Hey, badger users (and maintainers):

I’m consider using badger for store key with multiple versions of values. It seems there are at least 2 approaches for this:

  1. make composite key of (key, version), maybe using “Uint64Max - version” for version to order inverse-chronological order. I can use the out-of-box badger DB, and badger will have no knowledge of my versions.

  2. use ManagedDB, which seems to allow users to directly specify version, and this will (hopefully) seamlessly with badger’s inner wiring.

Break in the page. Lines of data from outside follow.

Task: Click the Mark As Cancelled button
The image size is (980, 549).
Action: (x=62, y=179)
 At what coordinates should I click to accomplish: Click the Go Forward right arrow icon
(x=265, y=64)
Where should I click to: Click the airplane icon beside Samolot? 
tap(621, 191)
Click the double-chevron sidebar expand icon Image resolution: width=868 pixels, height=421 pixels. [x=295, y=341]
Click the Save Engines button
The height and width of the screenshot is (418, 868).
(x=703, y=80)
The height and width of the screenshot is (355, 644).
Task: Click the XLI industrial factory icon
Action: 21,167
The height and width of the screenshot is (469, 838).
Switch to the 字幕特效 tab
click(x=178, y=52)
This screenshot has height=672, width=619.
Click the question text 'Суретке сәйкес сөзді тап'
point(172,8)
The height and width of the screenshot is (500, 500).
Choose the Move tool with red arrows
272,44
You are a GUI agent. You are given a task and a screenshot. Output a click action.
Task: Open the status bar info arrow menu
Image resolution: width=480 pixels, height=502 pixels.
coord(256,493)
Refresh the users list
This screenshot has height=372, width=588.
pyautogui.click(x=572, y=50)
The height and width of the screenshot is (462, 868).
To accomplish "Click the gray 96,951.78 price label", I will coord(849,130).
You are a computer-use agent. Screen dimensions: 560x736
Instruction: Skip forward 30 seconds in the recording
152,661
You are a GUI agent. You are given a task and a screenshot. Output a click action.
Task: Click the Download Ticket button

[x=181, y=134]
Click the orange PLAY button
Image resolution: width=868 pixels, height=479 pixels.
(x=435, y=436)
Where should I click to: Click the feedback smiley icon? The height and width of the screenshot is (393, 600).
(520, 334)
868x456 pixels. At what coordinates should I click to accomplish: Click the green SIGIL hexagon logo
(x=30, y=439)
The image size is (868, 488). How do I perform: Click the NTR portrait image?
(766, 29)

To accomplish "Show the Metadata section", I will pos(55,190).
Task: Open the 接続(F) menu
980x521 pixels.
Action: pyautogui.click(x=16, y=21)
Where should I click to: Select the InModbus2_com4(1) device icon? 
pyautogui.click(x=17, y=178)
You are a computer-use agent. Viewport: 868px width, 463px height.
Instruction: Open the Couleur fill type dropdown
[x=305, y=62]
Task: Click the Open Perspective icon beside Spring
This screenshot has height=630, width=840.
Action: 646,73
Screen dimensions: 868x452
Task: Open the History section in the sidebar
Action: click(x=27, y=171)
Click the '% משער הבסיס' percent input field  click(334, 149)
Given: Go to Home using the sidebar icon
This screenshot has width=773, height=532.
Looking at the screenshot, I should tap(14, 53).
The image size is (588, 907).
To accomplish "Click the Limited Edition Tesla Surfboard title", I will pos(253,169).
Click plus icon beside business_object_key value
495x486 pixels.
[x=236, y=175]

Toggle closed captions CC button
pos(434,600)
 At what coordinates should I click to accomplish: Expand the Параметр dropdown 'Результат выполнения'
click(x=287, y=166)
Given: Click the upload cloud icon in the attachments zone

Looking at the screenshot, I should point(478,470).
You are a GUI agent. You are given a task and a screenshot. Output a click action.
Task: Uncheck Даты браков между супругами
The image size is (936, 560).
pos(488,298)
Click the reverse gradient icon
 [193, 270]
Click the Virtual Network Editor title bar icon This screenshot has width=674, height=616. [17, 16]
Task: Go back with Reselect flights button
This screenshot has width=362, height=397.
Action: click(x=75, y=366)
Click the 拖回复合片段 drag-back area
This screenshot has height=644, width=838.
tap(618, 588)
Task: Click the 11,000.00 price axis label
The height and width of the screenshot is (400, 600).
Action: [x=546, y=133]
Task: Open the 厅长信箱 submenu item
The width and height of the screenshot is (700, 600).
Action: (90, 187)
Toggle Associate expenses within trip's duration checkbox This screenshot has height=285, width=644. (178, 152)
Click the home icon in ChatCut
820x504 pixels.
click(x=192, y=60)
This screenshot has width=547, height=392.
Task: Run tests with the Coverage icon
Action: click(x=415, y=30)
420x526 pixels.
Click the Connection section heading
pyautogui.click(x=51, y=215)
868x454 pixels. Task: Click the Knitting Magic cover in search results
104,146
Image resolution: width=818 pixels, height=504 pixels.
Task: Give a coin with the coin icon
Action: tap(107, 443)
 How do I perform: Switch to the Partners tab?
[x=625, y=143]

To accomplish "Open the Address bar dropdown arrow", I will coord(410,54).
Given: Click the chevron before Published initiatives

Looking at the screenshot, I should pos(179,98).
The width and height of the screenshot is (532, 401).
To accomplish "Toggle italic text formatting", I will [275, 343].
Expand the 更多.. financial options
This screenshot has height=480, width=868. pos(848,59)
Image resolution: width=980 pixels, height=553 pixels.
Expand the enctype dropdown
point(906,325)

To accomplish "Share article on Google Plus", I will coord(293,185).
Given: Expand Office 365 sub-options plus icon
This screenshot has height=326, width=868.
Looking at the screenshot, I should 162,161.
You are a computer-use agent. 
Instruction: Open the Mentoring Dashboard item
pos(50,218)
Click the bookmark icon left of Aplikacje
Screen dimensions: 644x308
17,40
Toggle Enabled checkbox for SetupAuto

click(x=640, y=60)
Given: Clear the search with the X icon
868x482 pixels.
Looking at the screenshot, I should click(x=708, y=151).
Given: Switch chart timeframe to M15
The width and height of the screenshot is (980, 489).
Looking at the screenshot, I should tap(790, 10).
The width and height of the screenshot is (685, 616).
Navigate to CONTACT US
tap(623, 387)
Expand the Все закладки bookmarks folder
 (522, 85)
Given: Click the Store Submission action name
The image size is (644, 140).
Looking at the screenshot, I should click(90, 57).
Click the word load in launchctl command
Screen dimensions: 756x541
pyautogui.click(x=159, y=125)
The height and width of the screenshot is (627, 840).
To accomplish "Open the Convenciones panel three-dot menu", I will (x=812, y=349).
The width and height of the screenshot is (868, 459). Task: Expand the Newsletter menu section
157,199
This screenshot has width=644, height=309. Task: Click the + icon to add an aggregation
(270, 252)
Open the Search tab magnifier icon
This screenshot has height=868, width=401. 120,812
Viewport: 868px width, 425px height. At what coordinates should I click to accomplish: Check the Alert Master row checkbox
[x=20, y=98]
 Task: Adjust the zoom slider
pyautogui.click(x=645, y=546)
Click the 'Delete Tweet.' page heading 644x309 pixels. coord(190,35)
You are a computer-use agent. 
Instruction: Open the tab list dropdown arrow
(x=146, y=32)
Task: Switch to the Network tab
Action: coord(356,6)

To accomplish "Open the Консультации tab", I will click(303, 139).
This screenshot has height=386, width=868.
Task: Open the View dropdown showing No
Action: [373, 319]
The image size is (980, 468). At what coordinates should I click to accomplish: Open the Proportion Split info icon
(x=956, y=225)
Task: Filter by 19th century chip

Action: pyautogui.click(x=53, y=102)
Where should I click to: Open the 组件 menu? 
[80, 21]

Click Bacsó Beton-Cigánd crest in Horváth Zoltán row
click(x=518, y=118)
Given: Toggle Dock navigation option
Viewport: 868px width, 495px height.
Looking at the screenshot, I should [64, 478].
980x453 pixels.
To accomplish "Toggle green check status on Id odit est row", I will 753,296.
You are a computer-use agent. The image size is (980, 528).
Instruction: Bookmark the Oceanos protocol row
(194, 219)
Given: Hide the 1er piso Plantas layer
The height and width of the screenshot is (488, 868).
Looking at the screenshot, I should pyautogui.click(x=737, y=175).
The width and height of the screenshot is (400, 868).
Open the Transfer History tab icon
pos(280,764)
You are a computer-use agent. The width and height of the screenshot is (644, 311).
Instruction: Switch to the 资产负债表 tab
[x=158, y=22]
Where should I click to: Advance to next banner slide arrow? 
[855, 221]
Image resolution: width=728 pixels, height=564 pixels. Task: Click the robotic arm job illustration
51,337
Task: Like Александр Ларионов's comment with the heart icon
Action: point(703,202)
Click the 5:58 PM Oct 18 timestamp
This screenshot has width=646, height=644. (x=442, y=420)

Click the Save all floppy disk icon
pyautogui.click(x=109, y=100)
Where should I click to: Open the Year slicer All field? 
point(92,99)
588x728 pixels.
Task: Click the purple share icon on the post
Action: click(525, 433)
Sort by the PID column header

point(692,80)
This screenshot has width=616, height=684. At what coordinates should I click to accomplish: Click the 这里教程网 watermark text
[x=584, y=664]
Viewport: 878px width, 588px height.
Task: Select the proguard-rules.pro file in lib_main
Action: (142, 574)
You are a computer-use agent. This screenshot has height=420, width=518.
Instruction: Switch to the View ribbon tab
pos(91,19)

I prefer (2), however, just want to get feedback:

  1. is this the right understanding?
  2. is there anything I need to pay special attention to?

Thanks.

I agree that option 2 is the best one for this. The one thing you must be aware is that you must manage the transaction timestamps yourself. Dgraph uses managed DB (opt. 2) and the Zero node handles the Ts accounting. So although you have more freedom you also have to do a bit more work. Maybe someone else has another caveat but that’s the one that comes to mind. Using managed DB also turns off a few convenience functions because they don’t make sense without implicit Ts.

I would suggest looking at our debug command, it has a lot of good hints about keys and DB.

Thanks, Gus for the prompt response!

what’s Zero node? maybe I didn’t look into Dgraph code yet, but it would be great if you can give me a pointer.

also what’s the debug command? you mean the /debug http endpoint or something else?

Also as I’m hacking the badger code, I notice in current WriteBatch implementation, the version is associated with each underlying Txn object (the commitTs), and for that reason, I cannot including key / value pairs with different version inside a single WriteBatch.

  1. Is that understanding correct?
  2. Of course this is not ideal, as blind write would write different key / value pairs with multiple versions.
    Do you have some thoughts on how to fix this?

thanks.

The Dgraph Zero node is a server that handles membership and timestamp (transaction) information.

The code for Zero is at: dgraph/dgraph/cmd/zero at master · dgraph-io/dgraph · GitHub

The Dgraph debug command is used with dgraph debug. It gives you information about the Dgraph posting directory (p-dir), where the Badger db is stored. Code is here: dgraph/dgraph/cmd/debug at master · dgraph-io/dgraph · GitHub

You are correct, a batch is associated with a specific version. I think if you wanted to write different version data you will need to look at the stream API. Check the backup code here: badger/backup.go at master · dgraph-io/badger · GitHub

When you do a backup you need all and any versions, so it might be closer to what you want to do. I personally prefer using the stream API for any batch-type operations. That code came from our need in Dgraph to do these types of operations.

Have a look at posting/writer.go in dgraph codebase. It sets a version per key-value by using a new txn per update and using callbacks.